Data provided:
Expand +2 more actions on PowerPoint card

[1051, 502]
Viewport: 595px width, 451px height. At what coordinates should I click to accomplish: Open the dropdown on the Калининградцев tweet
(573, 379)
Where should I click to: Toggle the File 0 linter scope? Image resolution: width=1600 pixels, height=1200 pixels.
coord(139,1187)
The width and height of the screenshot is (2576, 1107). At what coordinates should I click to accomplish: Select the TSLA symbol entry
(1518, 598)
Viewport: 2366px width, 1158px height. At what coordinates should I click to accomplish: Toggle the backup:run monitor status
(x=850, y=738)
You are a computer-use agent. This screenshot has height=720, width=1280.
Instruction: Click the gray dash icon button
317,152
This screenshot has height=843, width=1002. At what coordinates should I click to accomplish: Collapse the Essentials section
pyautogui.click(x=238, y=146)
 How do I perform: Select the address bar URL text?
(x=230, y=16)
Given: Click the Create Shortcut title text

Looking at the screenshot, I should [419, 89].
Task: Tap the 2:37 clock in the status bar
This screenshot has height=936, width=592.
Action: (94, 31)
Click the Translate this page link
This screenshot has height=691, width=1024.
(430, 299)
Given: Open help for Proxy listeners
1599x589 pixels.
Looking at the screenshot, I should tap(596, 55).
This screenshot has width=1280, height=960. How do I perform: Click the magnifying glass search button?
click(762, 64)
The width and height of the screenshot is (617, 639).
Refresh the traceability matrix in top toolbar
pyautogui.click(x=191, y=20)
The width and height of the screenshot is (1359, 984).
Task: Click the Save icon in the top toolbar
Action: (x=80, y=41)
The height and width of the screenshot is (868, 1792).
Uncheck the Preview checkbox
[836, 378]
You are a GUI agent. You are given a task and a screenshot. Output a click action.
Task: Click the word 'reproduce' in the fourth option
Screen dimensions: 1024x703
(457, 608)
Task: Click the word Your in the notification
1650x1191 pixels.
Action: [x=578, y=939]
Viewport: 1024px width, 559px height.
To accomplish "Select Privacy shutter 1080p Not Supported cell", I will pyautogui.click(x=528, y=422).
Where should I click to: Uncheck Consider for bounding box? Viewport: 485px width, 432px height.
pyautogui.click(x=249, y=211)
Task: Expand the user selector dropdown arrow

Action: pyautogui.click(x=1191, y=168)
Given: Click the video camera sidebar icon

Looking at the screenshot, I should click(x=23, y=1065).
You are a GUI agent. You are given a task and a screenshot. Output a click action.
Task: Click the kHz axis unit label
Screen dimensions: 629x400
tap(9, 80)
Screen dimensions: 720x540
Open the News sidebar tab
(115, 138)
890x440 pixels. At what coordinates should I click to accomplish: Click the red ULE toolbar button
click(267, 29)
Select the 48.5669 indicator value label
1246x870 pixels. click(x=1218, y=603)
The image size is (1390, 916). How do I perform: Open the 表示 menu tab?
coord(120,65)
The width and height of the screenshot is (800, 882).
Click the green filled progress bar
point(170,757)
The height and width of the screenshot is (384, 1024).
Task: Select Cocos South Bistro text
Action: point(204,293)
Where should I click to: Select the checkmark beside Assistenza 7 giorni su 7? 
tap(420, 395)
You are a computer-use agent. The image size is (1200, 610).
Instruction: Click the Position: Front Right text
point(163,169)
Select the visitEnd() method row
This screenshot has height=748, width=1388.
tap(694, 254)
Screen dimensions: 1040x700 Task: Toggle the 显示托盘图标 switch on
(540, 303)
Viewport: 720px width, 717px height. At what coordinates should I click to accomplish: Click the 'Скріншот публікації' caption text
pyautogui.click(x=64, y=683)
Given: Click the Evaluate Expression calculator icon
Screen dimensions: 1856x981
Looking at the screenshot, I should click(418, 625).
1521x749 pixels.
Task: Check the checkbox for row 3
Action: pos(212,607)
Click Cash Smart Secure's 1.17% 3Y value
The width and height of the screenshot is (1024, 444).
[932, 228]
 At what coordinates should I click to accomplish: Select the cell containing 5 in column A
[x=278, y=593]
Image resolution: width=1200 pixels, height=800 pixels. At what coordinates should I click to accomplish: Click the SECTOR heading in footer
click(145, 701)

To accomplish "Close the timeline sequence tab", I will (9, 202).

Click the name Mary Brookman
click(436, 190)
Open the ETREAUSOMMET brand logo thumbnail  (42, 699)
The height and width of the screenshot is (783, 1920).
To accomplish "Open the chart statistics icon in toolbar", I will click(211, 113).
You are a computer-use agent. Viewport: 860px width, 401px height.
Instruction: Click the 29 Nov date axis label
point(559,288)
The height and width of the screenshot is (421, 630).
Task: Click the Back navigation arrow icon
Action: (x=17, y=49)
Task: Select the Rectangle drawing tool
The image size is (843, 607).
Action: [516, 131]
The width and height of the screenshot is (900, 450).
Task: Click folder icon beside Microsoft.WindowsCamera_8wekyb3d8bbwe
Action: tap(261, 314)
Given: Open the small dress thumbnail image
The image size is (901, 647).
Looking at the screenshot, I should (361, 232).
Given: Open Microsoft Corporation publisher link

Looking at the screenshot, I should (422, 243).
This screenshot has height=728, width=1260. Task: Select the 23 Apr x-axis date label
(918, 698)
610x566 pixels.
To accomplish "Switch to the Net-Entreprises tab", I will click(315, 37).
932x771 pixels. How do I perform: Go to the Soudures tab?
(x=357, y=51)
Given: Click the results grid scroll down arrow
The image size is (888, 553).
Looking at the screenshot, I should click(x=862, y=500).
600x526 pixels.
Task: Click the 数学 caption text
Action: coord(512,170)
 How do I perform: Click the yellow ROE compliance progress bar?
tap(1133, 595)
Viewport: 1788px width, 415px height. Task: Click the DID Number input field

Brief: Given the data above, transcribe exactly the lines from the one containing "The width and height of the screenshot is (2576, 1107)." down to the one containing "You are a computer-use agent. This", and no others.

Task response:
The width and height of the screenshot is (2576, 1107). At what coordinates should I click to accomplish: Select the TSLA symbol entry
(1518, 598)
Viewport: 2366px width, 1158px height. At what coordinates should I click to accomplish: Toggle the backup:run monitor status
(x=850, y=738)
You are a computer-use agent. This screenshot has height=720, width=1280.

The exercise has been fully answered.